- [EXERCISE OBJECTIVE] Set down the rows from the line with "50604 (121, 1442)" to the line with "Privacy Statement (829, 2020)", both included, without any change.

--- start ENTRIES PROVIDED ---

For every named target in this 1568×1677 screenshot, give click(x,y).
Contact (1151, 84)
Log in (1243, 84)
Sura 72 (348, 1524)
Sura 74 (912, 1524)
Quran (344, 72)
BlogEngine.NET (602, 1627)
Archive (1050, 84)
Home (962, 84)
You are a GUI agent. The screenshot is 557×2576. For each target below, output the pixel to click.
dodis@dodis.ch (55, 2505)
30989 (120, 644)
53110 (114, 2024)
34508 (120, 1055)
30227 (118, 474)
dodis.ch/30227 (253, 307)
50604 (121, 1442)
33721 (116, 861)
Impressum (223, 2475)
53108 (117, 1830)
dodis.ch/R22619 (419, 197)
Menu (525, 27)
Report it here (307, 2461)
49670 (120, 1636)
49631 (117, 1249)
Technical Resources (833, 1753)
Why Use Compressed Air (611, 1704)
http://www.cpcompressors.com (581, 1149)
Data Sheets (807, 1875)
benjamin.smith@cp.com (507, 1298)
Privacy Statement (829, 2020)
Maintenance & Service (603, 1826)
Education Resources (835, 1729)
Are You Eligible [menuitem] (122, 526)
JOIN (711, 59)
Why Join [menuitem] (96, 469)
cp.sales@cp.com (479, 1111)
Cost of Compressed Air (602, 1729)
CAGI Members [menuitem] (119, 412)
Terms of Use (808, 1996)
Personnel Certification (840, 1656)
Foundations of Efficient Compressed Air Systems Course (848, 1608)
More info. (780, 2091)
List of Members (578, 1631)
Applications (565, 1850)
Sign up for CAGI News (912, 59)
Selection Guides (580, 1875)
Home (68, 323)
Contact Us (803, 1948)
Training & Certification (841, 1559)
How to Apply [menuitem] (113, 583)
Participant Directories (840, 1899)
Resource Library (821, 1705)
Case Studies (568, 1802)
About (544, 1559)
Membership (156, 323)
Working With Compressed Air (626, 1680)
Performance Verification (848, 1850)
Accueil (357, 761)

--- end ENTRIES PROVIDED ---

- [REPLY]
50604 (121, 1442)
33721 (116, 861)
Impressum (223, 2475)
53108 (117, 1830)
dodis.ch/R22619 (419, 197)
Menu (525, 27)
Report it here (307, 2461)
49670 (120, 1636)
49631 (117, 1249)
Technical Resources (833, 1753)
Why Use Compressed Air (611, 1704)
http://www.cpcompressors.com (581, 1149)
Data Sheets (807, 1875)
benjamin.smith@cp.com (507, 1298)
Privacy Statement (829, 2020)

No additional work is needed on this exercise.